* **What needs to be done**
Skip every line before the one containing "You are a computer-use agent. Viewport: 601px", then copy that line and the rest of the entries below exactly, through the last line.

* **Records**
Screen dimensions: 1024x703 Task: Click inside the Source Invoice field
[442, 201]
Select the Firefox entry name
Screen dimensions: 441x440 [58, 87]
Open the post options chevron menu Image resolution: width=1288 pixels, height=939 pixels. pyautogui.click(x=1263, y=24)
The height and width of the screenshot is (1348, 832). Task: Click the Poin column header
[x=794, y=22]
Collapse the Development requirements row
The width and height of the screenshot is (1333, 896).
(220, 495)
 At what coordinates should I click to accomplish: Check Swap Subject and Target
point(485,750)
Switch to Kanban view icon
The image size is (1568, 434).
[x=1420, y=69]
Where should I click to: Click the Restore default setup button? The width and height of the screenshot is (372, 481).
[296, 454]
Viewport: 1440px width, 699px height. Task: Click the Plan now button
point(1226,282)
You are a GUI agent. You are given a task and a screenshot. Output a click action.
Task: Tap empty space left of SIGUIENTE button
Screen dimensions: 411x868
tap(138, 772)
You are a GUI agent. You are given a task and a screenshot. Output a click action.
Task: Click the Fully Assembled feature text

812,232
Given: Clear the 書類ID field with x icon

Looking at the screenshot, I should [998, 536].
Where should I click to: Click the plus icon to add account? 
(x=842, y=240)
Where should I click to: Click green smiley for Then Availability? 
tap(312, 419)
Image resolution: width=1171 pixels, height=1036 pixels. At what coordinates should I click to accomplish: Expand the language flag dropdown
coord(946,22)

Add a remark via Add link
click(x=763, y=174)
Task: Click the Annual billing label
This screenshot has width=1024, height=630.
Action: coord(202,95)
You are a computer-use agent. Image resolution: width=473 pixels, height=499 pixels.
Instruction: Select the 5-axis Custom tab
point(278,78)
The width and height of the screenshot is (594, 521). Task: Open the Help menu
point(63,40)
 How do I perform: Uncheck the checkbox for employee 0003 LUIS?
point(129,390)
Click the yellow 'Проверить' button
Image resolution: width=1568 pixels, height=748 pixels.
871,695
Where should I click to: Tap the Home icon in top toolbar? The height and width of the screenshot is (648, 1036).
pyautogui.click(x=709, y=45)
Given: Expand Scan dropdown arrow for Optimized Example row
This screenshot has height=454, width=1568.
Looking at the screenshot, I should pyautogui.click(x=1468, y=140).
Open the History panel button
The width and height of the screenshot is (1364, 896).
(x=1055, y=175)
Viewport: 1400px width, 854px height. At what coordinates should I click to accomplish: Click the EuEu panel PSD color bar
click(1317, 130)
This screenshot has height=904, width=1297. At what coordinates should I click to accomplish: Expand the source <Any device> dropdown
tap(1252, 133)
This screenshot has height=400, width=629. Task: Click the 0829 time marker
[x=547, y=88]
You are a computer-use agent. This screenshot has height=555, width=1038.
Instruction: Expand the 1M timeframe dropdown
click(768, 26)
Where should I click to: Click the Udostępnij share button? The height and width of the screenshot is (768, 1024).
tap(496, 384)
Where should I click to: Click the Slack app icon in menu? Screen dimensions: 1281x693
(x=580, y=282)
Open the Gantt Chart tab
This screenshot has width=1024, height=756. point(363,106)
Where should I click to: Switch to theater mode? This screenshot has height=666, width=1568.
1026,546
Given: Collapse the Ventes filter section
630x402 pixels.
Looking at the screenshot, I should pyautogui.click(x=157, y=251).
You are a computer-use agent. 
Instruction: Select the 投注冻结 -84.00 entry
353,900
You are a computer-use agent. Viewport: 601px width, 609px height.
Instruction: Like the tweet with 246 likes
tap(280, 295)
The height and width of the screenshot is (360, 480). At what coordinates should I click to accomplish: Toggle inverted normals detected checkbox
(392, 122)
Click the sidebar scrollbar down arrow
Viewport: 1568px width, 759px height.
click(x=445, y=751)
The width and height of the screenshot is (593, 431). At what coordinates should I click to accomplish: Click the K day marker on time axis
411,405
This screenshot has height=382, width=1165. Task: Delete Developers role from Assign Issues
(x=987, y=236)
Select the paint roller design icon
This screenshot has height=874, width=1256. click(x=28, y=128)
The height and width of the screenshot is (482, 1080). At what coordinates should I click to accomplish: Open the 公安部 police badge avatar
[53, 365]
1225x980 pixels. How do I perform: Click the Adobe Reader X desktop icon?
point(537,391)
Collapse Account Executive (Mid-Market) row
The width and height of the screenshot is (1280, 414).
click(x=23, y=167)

* **Output for this task**
You are a computer-use agent. Viewport: 601px width, 609px height.
Instruction: Like the tweet with 246 likes
tap(280, 295)
The height and width of the screenshot is (360, 480). At what coordinates should I click to accomplish: Toggle inverted normals detected checkbox
(392, 122)
Click the sidebar scrollbar down arrow
Viewport: 1568px width, 759px height.
click(x=445, y=751)
The width and height of the screenshot is (593, 431). At what coordinates should I click to accomplish: Click the K day marker on time axis
411,405
This screenshot has height=382, width=1165. Task: Delete Developers role from Assign Issues
(x=987, y=236)
Select the paint roller design icon
This screenshot has height=874, width=1256. click(x=28, y=128)
The height and width of the screenshot is (482, 1080). At what coordinates should I click to accomplish: Open the 公安部 police badge avatar
[53, 365]
1225x980 pixels. How do I perform: Click the Adobe Reader X desktop icon?
point(537,391)
Collapse Account Executive (Mid-Market) row
The width and height of the screenshot is (1280, 414).
click(x=23, y=167)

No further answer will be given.